"""
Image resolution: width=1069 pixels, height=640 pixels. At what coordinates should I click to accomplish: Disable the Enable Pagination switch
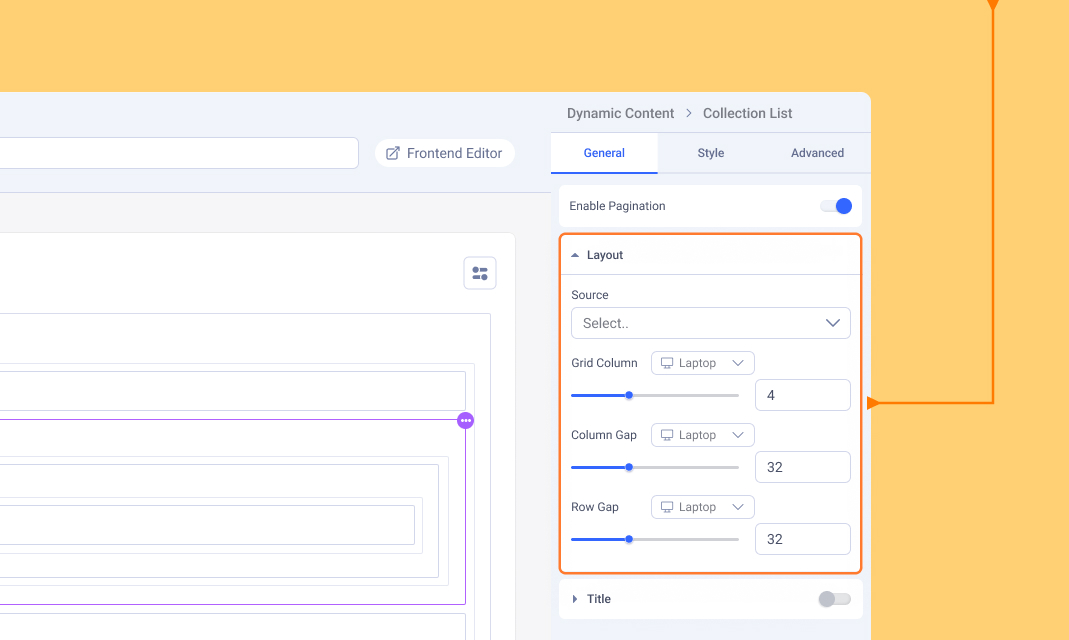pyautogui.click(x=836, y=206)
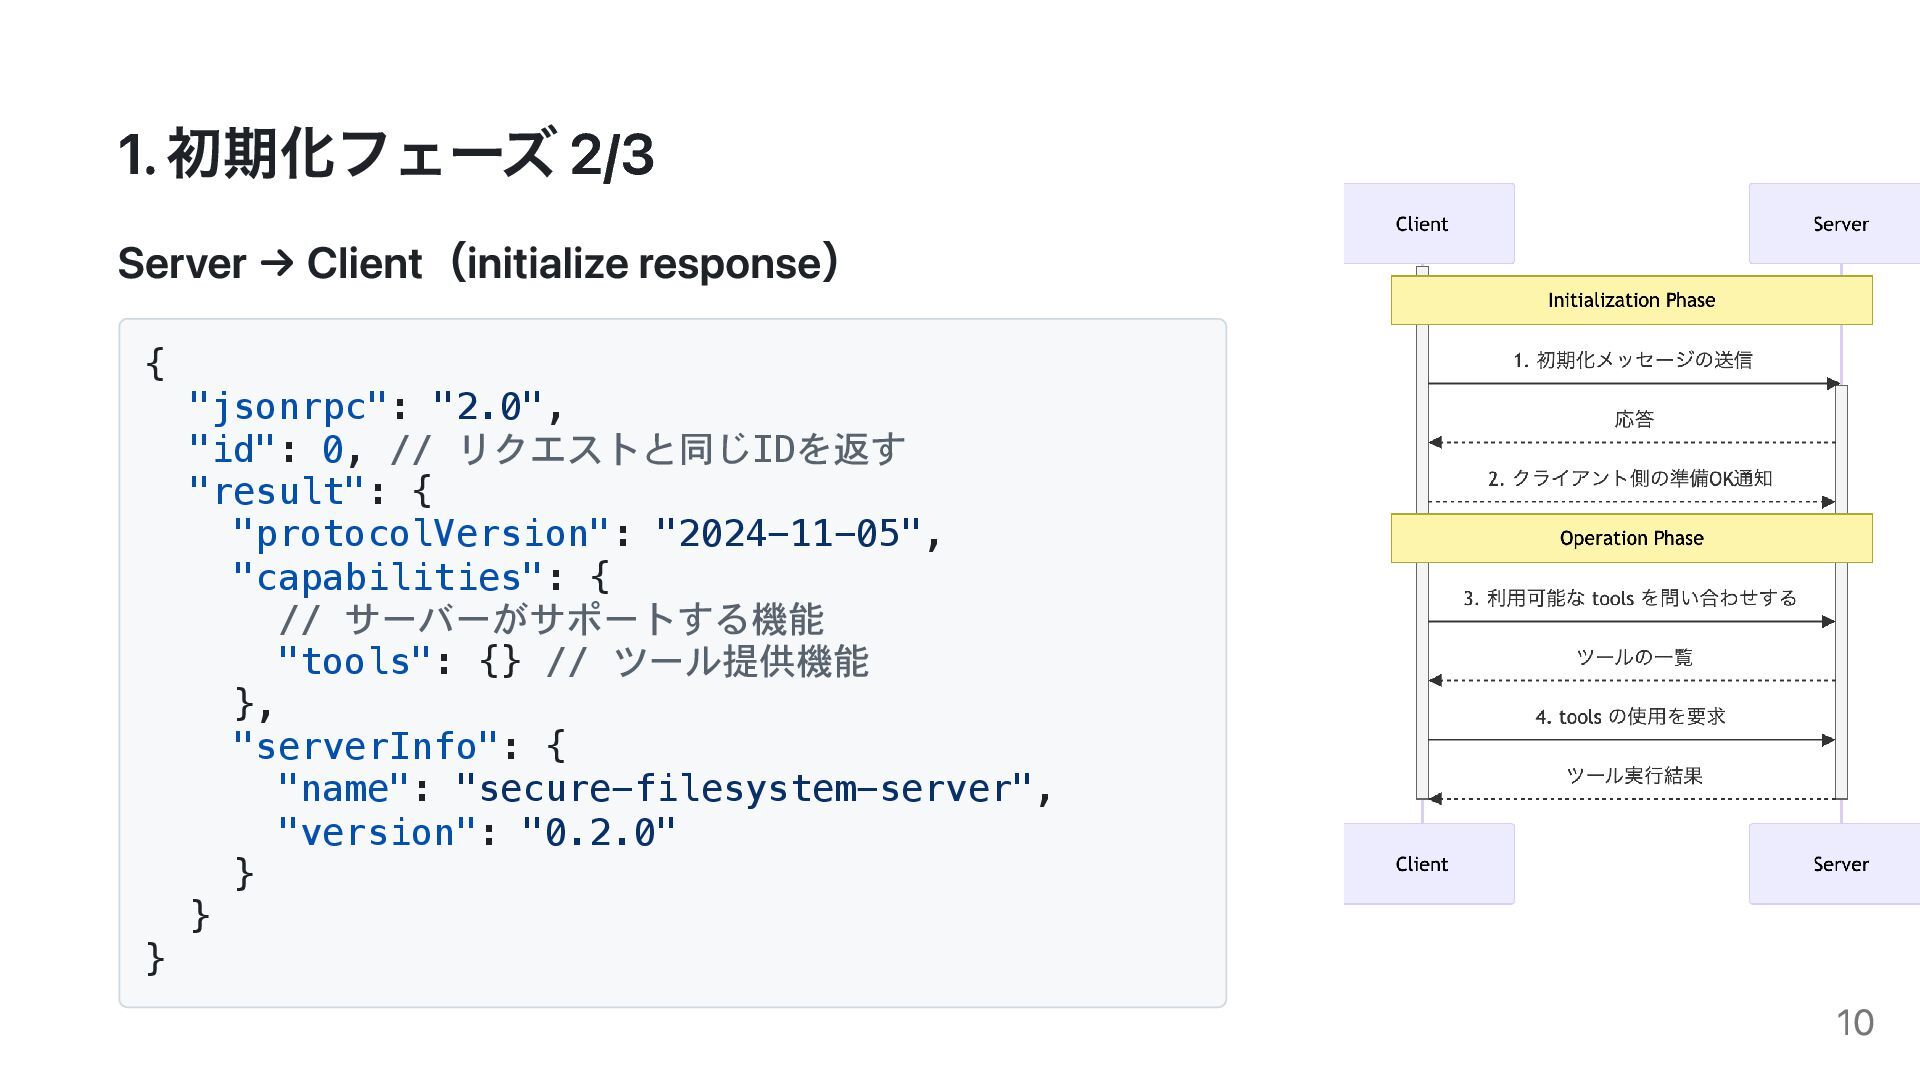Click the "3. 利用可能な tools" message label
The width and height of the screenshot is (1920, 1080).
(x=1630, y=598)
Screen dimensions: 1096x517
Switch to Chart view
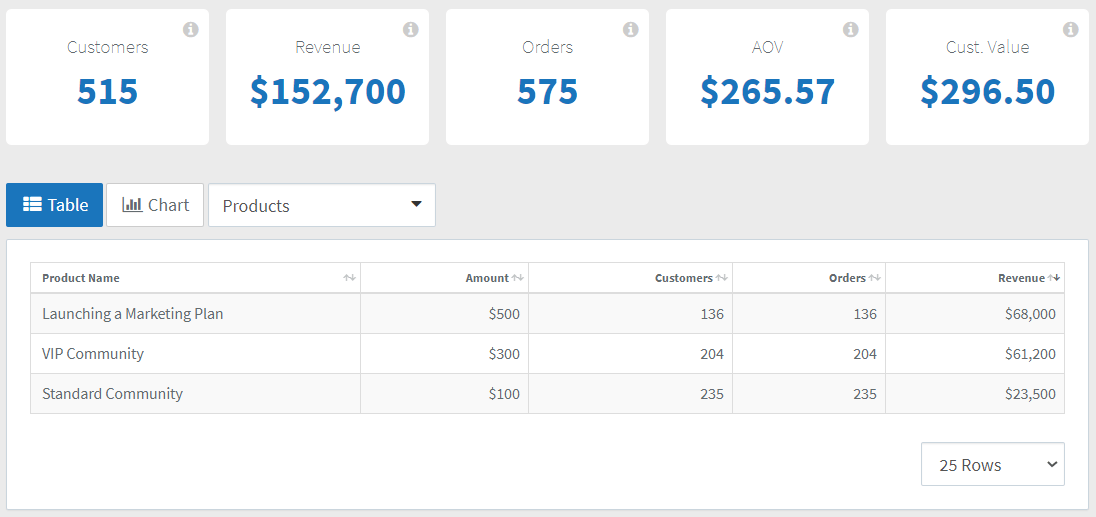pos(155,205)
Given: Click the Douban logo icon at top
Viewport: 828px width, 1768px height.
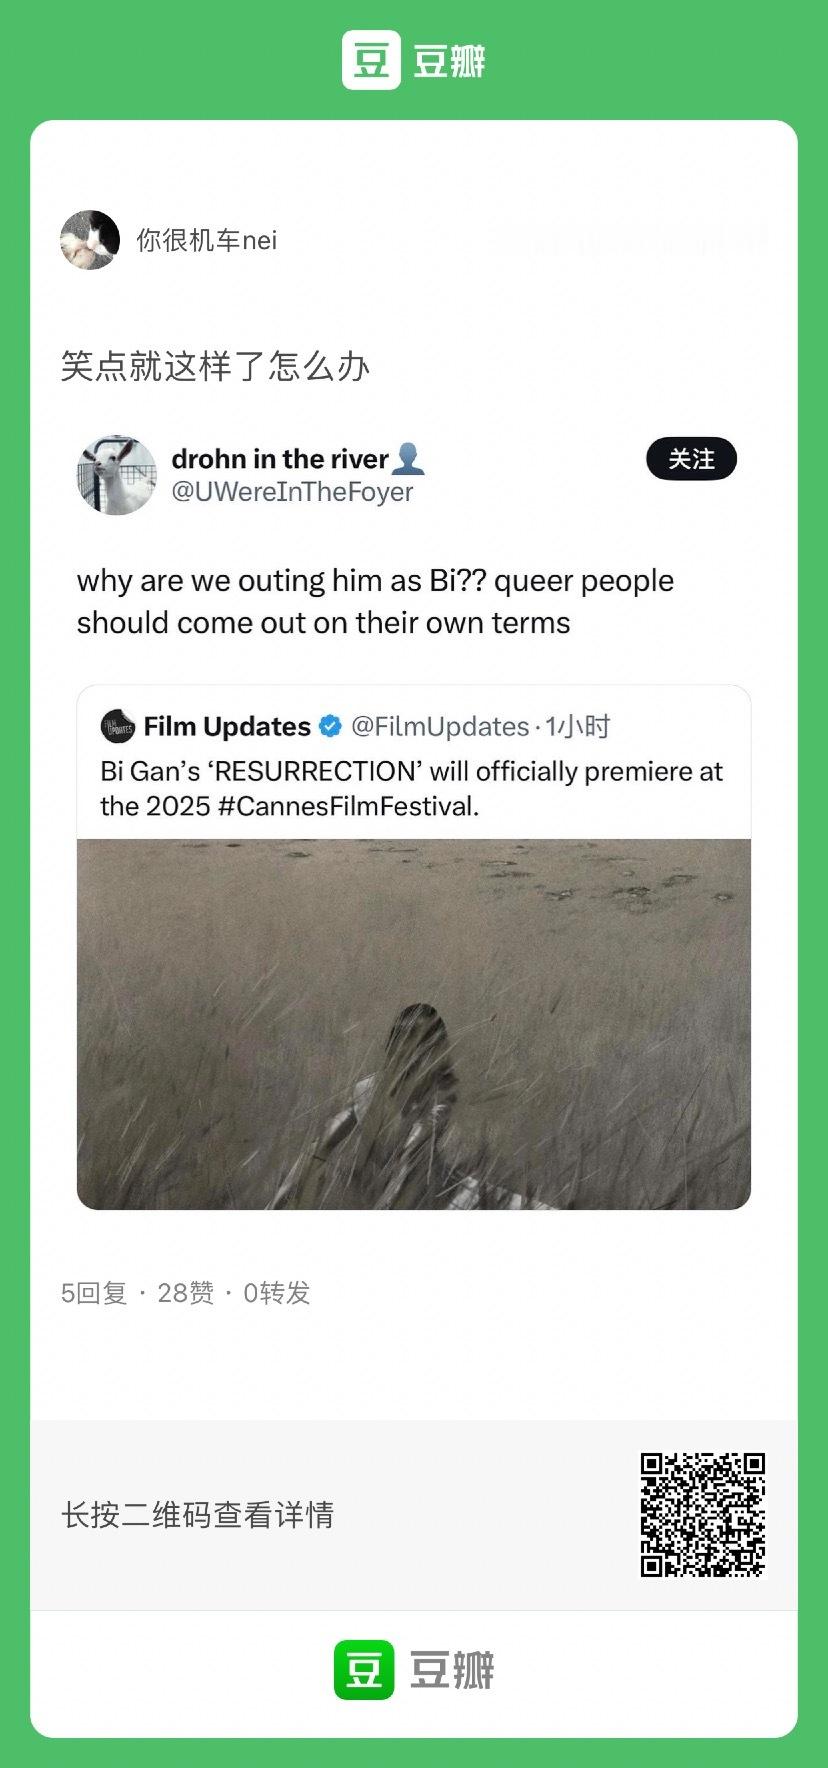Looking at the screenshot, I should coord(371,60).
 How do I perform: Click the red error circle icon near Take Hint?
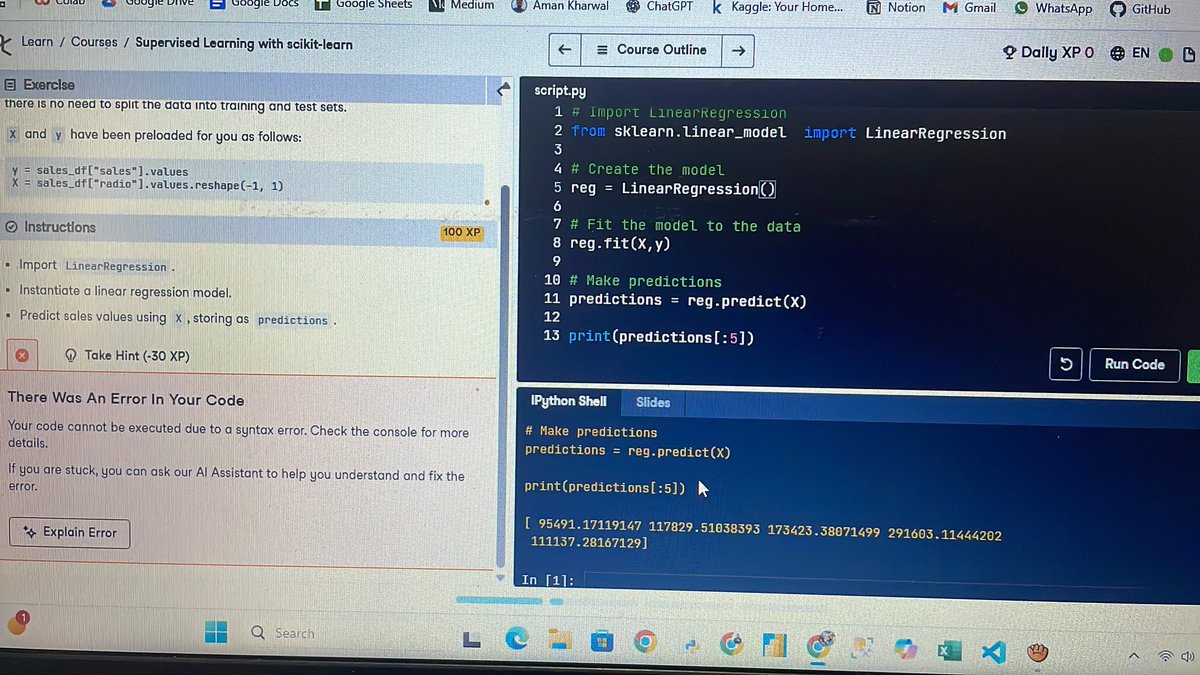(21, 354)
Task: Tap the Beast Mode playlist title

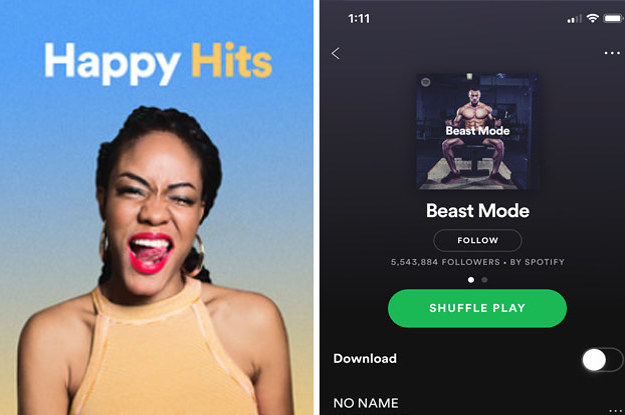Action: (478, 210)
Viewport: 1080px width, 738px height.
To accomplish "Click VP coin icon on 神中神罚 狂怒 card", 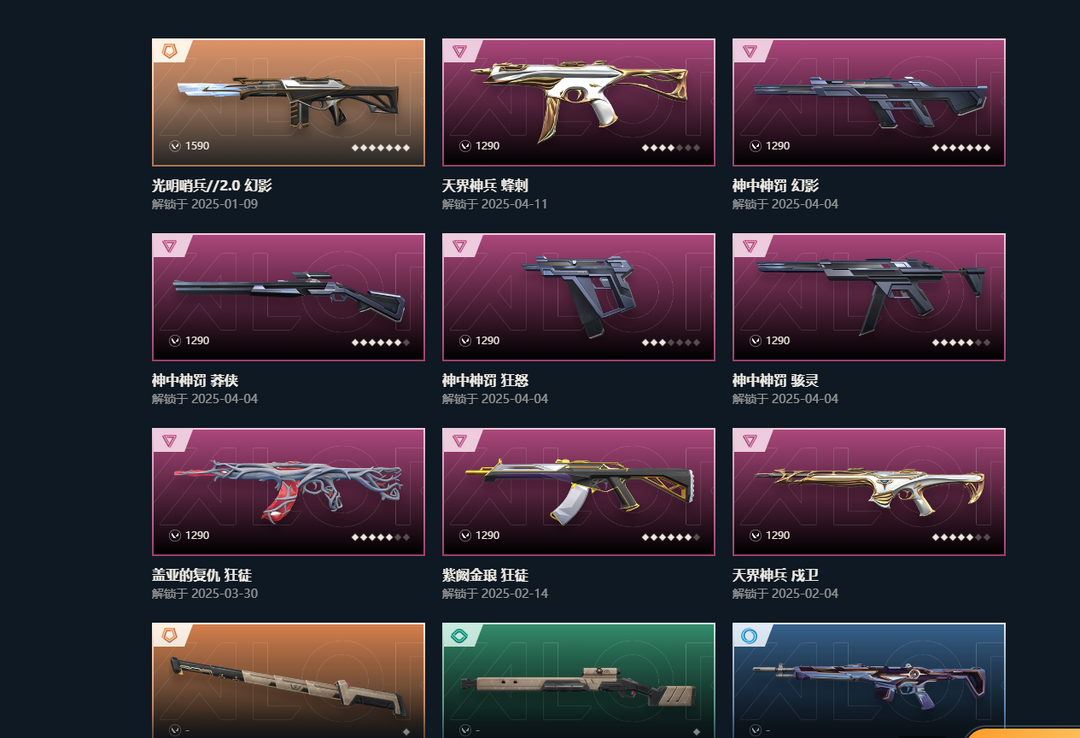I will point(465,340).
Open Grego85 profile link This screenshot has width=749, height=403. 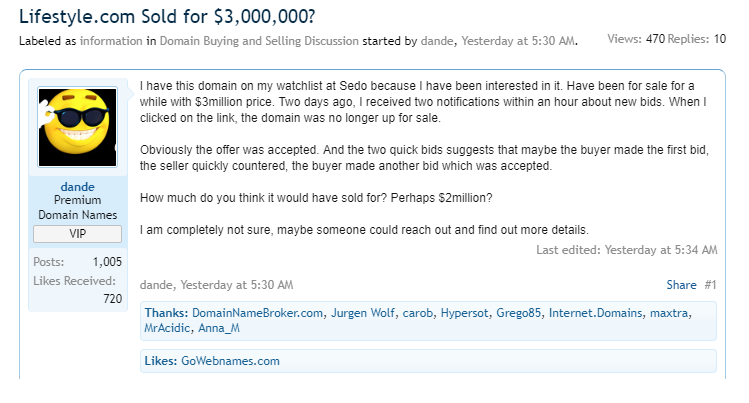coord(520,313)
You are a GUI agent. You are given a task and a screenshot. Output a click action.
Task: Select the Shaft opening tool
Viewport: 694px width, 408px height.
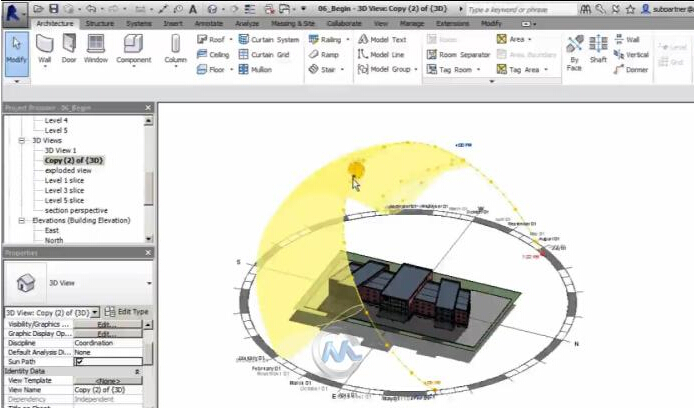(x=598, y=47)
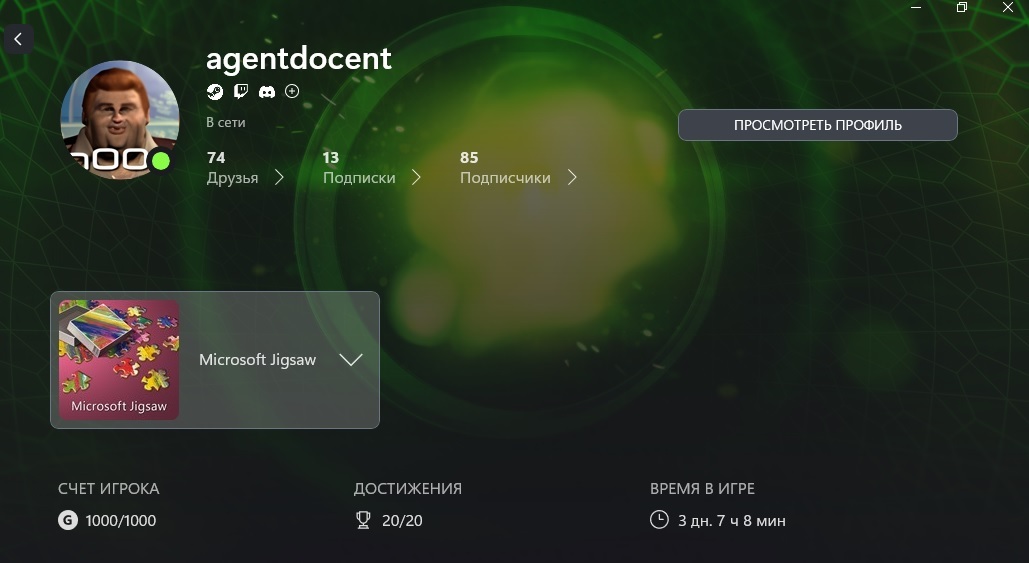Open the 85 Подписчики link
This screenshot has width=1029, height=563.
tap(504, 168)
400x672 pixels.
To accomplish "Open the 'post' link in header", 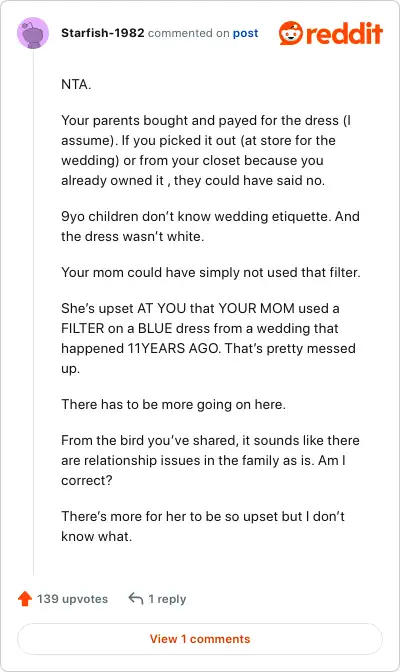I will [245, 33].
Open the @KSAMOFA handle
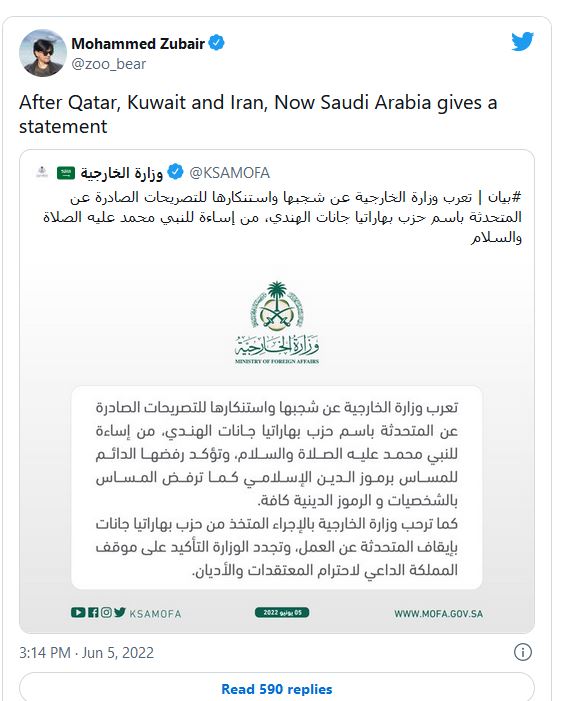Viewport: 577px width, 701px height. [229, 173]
"""
• _Directions_: Retype every line from the start of the lines above down to the line containing "pos(155,205)", with both ends included. Leave the pictures out of your answer.

• _Task result_:
Image resolution: width=1069 pixels, height=640 pixels. At what coordinates should I click to accomplish: Disable the Enable Pagination switch
pyautogui.click(x=836, y=206)
Click the "3. 利用可能な tools" message label
The width and height of the screenshot is (1920, 1080).
(x=1630, y=598)
Screen dimensions: 1096x517
Switch to Chart view
pos(155,205)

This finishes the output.